The Virginia General Assembly also officially commended the replacement members of the 1987 team in March with House Joint Resolution No. 151, expressing “the General Assembly’s admiration for their determination, hard work, and incredible achievements.” Quarterback Tony Robinson and defensive lineman Anthony Sagnella represented the replacement players during the passing of the resolution in Richmond.

In Washington’s first game with replacement players, the Redskins defeated the St. Louis Cardinals, 28-21, as wide receiver Anthony Allen finished the day with seven catches and a single-game franchise record 225 yards. The next week, the Redskins defeated the defending Super Bowl champion New York Giants, 38-12. Despite the strike ending four days later on Oct. 15, 1987, the Redskins’ replacement players played and defeated the Dallas Cowboys, 13-7, in a Monday Night Football matchup despite the return of multiple starters for Dallas.

The three victories earned by Mike Wooten and his teammates helped propel the Redskins to an 11-4 regular season record. The team went on to win the Super Bowl.

Mike was born in Roanoke, Virginia but moved to Johnston County in 1969 when his father was hired as an assistant principal at the new Smithfield Selma High School.  Mike excelled in football, wrestling and track from 1978-1981 while he attended SSS.

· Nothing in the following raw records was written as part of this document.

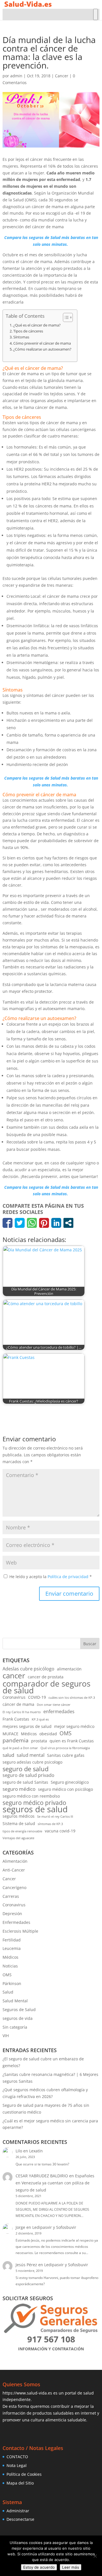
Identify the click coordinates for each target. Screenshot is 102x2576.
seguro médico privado (34, 1803)
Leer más (70, 2567)
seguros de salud (35, 1809)
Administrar (18, 2510)
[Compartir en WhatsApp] (32, 1223)
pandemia (16, 1740)
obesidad (48, 1733)
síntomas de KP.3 (50, 1824)
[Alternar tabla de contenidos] (65, 317)
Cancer (61, 75)
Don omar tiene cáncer (54, 1705)
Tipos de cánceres (28, 331)
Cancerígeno (14, 1887)
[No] (95, 2556)
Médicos (29, 1733)
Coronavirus (14, 1697)
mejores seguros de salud (27, 1726)
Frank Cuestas (16, 1719)
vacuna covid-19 (60, 1831)
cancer (14, 1675)
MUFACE (10, 1733)
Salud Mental (15, 2000)
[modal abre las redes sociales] (68, 1223)
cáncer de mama (18, 1704)
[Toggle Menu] (95, 14)
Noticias (10, 1966)
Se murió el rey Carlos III (55, 1817)
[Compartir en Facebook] (7, 1223)
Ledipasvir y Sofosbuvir (54, 2227)
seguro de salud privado (28, 1775)
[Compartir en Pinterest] (44, 1223)
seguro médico (19, 1789)
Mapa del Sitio (20, 2483)
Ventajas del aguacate (18, 1838)
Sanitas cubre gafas (65, 1755)
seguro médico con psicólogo (65, 1789)
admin (16, 75)
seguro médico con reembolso (31, 1796)
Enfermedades (16, 1922)
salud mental (30, 1755)
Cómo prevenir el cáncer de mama (42, 343)
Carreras (11, 1896)
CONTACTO (17, 2456)
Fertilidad (12, 1940)
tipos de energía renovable (22, 1831)
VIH (6, 2035)
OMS (65, 1733)
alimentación (69, 1669)
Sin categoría (15, 2027)
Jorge (20, 2227)
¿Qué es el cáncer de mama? (37, 325)
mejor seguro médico (74, 1726)
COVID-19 (37, 1697)
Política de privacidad (69, 1576)
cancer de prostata (45, 1676)
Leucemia (12, 1948)
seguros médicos (19, 1816)
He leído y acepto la (50, 1576)
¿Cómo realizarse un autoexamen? (42, 349)
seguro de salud (25, 1769)
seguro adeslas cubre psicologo (32, 1762)
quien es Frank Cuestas (72, 1740)
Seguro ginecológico (70, 1782)
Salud (8, 1992)
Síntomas (21, 337)
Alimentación (15, 1861)
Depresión (12, 1913)
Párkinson (12, 1983)
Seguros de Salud (19, 2009)
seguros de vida (18, 2018)
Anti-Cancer (14, 1870)
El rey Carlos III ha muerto (22, 1712)
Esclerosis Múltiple (20, 1931)
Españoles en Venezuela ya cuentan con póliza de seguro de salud (55, 2183)
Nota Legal (17, 2465)
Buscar (89, 1643)
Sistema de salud (19, 1823)
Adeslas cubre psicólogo (28, 1669)
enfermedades (59, 1711)
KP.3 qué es (40, 1719)
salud (8, 1755)
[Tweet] (20, 1223)
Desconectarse (20, 2519)
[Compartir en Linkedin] (56, 1223)
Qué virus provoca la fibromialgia (65, 1748)
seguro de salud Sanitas (25, 1782)
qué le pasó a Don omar (20, 1748)
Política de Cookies (24, 2474)
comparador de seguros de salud (46, 1687)
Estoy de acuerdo (39, 2567)
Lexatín (36, 2151)
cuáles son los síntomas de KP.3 (71, 1698)
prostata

He received a full scholarship to play football at Virginia Military Institute. He played center for VMI from 1981-1985 and was selected as co-captain his senior year and received Division II All-American Honors.

After graduating from VMI in 1985, he signed as a free agent with the Redskins but was released. He was called back by legendary coach Joe Gibbs in 1987 to play Center during the NFL strike.

Prior to be called back by Coach Gibbs,  Mike had already started officiating local middle and high school football games. He continued to do so after 1987 until becoming an Atlantic Coast Conference football official in 2003.  He was selected to the Johnston County Sports Hall of Fame in 2008.

Mike is also employed by United Community Bank, former Four Oaks Bank.  He is active in his church, Princeton Church of God.

Since 2008 he has served on the Johnston County Board of Education.   He and his wife, Paula, have two children, Michael and Meredith.